Each line below should be repeated exactly as written, with no pictures carried over.

(Collected data entries)
------

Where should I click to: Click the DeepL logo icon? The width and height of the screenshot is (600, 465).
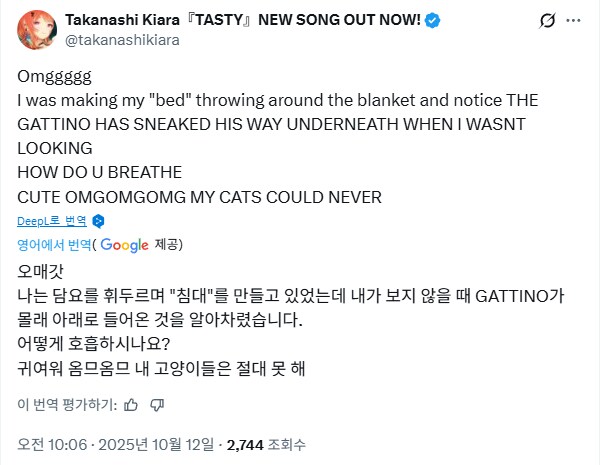click(98, 221)
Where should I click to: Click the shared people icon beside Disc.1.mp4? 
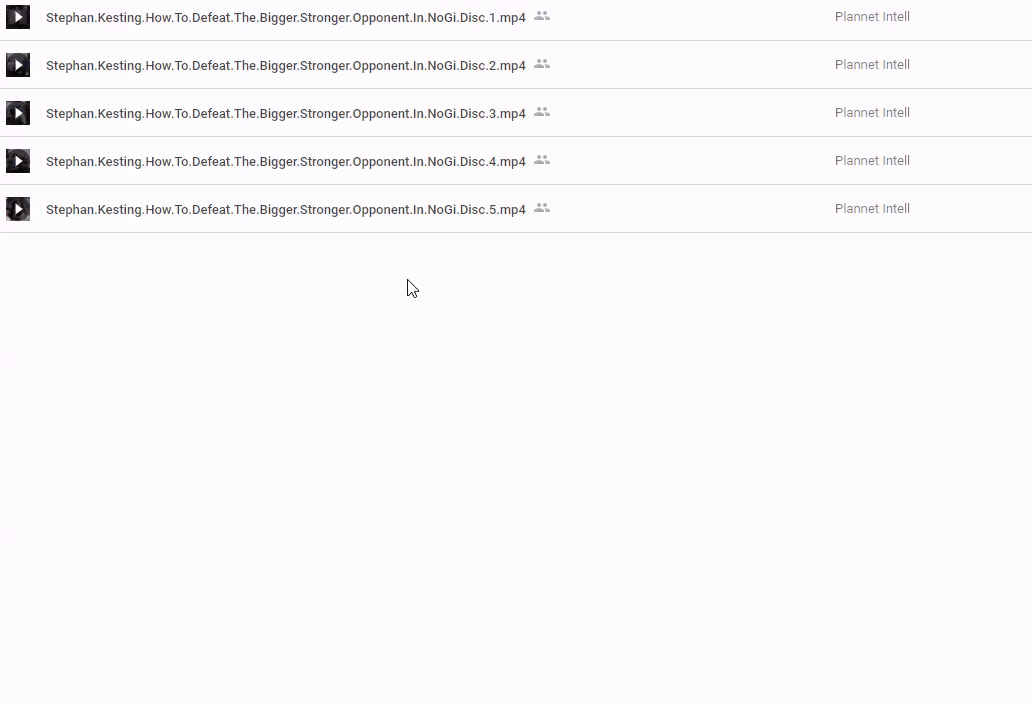(x=542, y=16)
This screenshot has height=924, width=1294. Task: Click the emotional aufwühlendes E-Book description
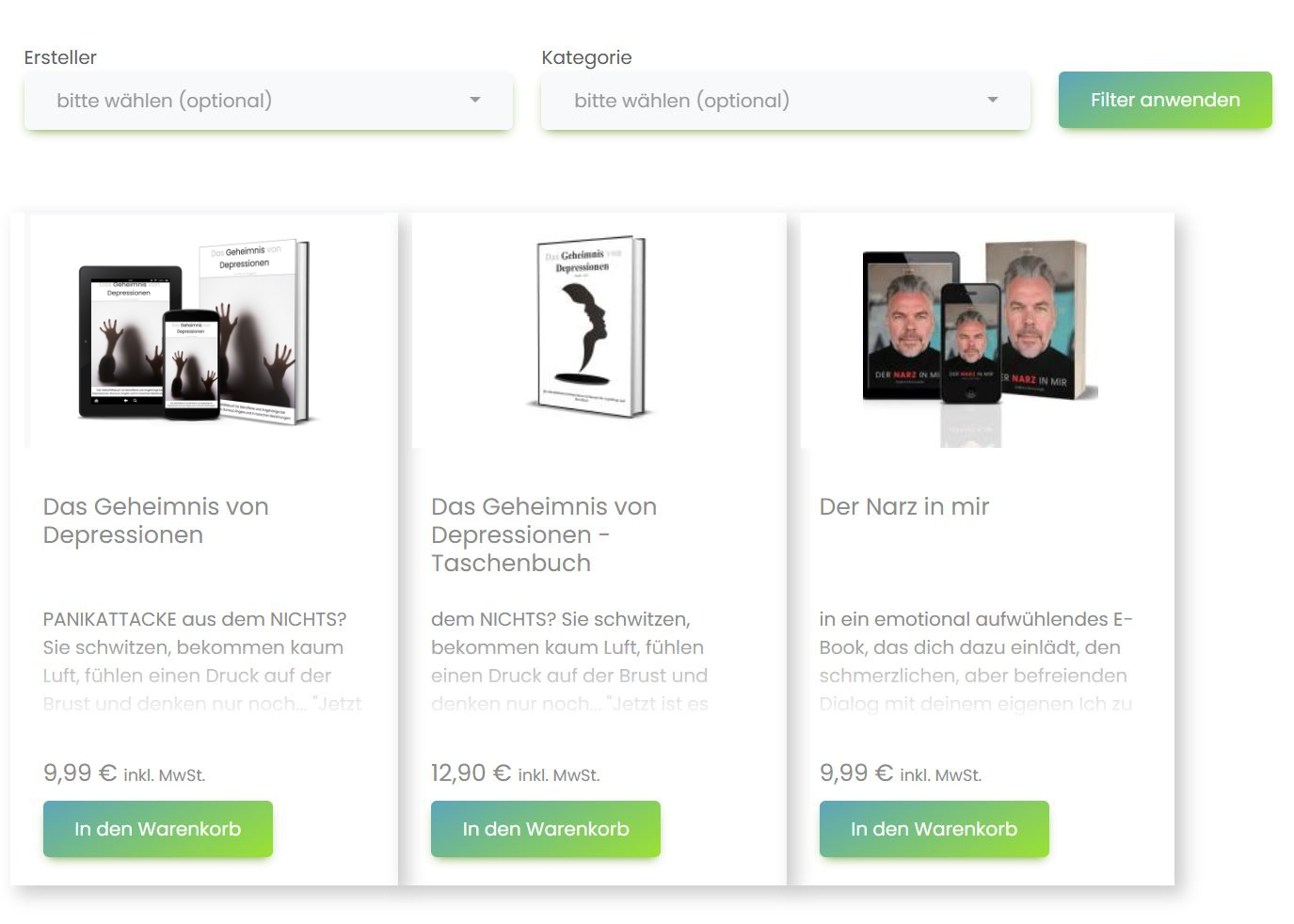(976, 661)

------

◆ **Answer below**:
Where should I click to: Click the DeepL logo icon? The width and height of the screenshot is (600, 465).
click(98, 221)
Where should I click to: Click the shared people icon beside Disc.1.mp4? 
(x=542, y=16)
This screenshot has height=924, width=1294. Task: Click the emotional aufwühlendes E-Book description
(976, 661)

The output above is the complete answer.